Personal medical information.

Don't tell if someone is pregnant until you see it discussed publicly on Facebook. Don't even ask them how they're "feeling." You can ask normal questions you'd ask anyone, like "How's it going?". But "How are you feeling?" is a huge giveaway, especially around other moms. I know this from a very embarrassing personal experience.

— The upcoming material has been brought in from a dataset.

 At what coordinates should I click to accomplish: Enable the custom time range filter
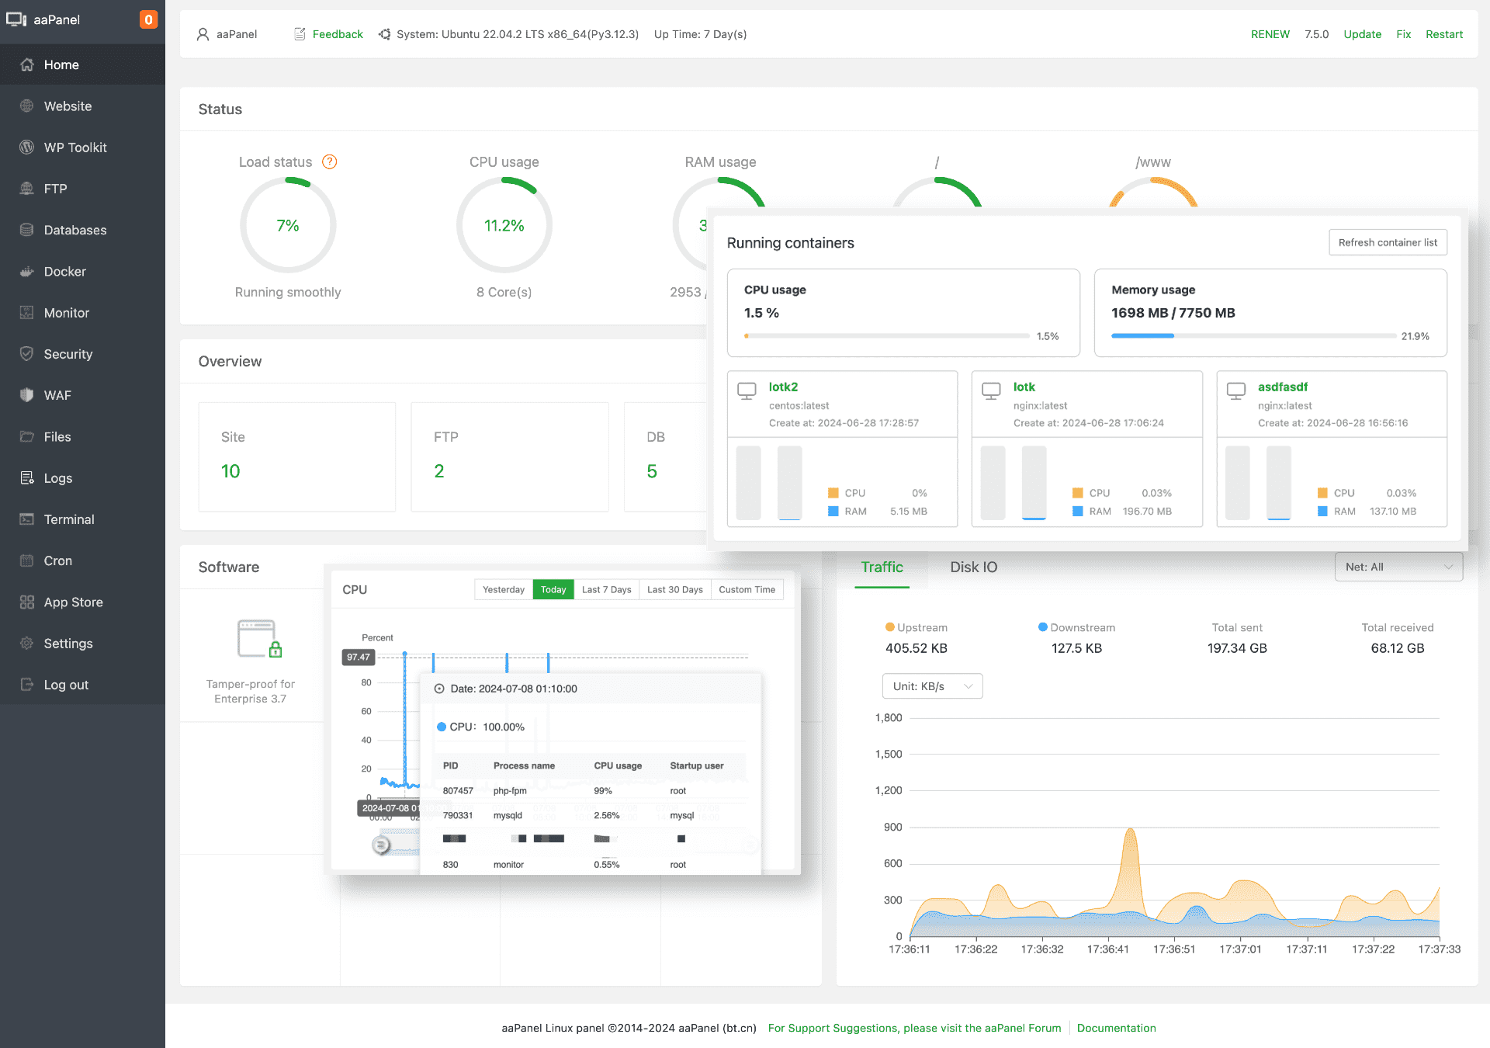click(x=747, y=588)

Like you, I pretty much just have to refrain from talking about other people, even directly to them (especially if other people are around). I make too many mistakes when I start talking.
 
Discretion doesn't usually include a rulebook. Yes, it can be confusing- and exasperating at times.
 
Unless they are open about it to everyone (as in would show and tell it on world wide television) you shouldn't tell or show it to anyone without explicit permission.

"Sorry, I don't want to start something." is good enough to keep people form asking too much.